The walls were closing in and I had to step out for a breather. As I walked out of my apartment block, I was greeted by the massive citywide cheer for frontline workers. People were shouting, hooting, clapping, banging on pots and pans, and honking from their windows, rooftops, balconies, terraces, and cars. The coronavirus might have brought the city to a standstill, but it hadn't stifled the community spirit of New York. I continued down West End Avenue into the phantom parade thinking, I'm really going to miss this place.

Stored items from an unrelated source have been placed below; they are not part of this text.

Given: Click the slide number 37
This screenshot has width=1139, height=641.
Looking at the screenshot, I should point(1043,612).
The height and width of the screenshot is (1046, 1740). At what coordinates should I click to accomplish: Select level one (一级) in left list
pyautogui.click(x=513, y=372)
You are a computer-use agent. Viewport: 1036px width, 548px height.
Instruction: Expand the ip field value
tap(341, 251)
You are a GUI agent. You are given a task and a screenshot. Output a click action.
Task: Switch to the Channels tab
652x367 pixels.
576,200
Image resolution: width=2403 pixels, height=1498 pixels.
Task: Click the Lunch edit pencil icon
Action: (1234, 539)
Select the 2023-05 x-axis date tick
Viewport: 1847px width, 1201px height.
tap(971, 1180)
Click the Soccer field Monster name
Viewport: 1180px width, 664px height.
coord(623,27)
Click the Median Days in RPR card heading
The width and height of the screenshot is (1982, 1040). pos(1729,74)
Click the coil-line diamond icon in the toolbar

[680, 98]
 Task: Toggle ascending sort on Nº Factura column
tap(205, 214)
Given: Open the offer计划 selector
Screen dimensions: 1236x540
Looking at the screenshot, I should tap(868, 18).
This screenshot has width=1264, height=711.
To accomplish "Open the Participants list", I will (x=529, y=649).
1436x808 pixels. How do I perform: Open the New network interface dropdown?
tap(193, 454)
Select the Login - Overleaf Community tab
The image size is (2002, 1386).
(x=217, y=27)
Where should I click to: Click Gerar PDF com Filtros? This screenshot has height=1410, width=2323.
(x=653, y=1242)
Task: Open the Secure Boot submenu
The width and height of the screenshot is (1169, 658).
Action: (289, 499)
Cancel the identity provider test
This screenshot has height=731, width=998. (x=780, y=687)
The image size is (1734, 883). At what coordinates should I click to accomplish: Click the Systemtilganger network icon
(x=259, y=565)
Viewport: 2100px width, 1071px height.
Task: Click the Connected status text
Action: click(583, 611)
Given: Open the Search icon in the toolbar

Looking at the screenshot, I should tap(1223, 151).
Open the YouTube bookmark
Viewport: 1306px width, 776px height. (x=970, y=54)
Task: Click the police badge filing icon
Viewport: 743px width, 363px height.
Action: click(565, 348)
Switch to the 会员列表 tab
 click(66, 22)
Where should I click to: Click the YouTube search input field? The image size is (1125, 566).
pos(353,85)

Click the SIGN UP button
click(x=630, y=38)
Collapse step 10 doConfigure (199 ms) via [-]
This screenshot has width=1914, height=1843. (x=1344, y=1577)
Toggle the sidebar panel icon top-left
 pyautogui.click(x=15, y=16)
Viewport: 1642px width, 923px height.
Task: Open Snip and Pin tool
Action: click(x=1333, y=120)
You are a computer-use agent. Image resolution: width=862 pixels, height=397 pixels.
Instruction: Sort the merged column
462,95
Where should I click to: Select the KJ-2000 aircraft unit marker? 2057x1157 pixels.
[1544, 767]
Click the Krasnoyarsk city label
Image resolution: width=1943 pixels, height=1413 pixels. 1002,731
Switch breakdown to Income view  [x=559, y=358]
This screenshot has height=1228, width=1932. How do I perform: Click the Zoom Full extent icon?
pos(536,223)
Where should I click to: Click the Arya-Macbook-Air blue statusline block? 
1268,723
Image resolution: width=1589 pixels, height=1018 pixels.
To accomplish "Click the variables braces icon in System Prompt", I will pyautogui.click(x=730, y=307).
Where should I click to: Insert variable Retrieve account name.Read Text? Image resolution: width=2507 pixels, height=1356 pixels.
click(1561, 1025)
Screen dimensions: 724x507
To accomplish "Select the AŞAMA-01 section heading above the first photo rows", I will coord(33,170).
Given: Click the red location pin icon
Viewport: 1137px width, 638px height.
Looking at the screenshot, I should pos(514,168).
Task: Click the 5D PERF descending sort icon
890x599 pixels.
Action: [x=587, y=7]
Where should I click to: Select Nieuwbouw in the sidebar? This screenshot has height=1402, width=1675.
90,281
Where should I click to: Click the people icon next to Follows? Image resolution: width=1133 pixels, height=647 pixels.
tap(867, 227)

If you're a foreigner living in New York reading this (hi!), please reconsider your stay in the city. Healthcare resources are dangerously scarce. Hospitals are bursting at the seams. And with over 10 million now unemployed, the New York state labour department is overwhelmed with soaring claims. You're also likely to receive little support — if at all — from your home country if you're not on home grounds. So leave, without delay, if you can. It's a choice Americans currently do not have.

The next day, Dad (what would I do without you) called to say my ticket home to Australia was confirmed. I had yet to hear back from the Thai consulate, but it didn't matter at that point. My flight bound for Sydney was in three days, which meant I had less than 72 hours to uproot my life in New York. I made a list — I had to, for sanity's sake — of things I need to do while I was still in the city. Like, go to the bank. Run to the post office. Finish a ton of paperwork. Maybe not file my taxes. Pack nine months of my life into four bags. Decide what goes in. Donate the rest to charity. Finish those wines.

I'll never forget my last days in the Big (Rotten) Apple. My world in it had gone dark, but there were still glimmers of light from New Yorkers. The virus has brought out the kindness in humanity, and I was extremely lucky to be treated with humility — from my ex-colleagues, the bank teller and my Uber driver to the airport security and bartender at the airport — as I made my way home, riddled with uncertainty.

 

Forever and 22 hours later, I landed in Oz. I knew I had to be quarantined in a government-appointed facility (read: hotel) upon arrival, though I had absolutely no clue how that would pan out. As soon as we got off the plane, we were received by the police, doctors, nurses, medical staff for individual testing. There was no hostility, no meanness. After getting the all-clear, I was escorted by airport security to pick up my baggage before being ushered by the police to a military-guarded bus, which would take us to our hotel. All these sound almost criminal, but in some strange way, I felt safer than I was in New York.

As I'm writing this, I'm approaching the tail end of my 14-day quarantine in Sydney. It has been uneventful within my five-star prison. No doubt, I'm grateful for clean sheets, clean water, three meals a day, care packages from friends in town, daily friendly check-ins from the authorities, and Wi-Fi to stay connected with the people I love. But it hasn't been easy. The hours are as long as the evening shadows. When will this be over? What's going to happen when this is over? The world I knew is gone and murky waters lie ahead. I'm still far from home — another 14 days of isolation awaits as I move from Sydney to Hobart, Tasmania, where my family lives.

My life will restart again somehow and I honestly have no idea at the moment what the future holds. But if there's anything that these few weeks have taught me is that courage, compassion, and getting comfortable with being uncomfortable is key to navigating change in life. We humans don't like change, but change we must. And whether this transformation turns out for better or worse — because who knows — I know one thing: I will be ready for it.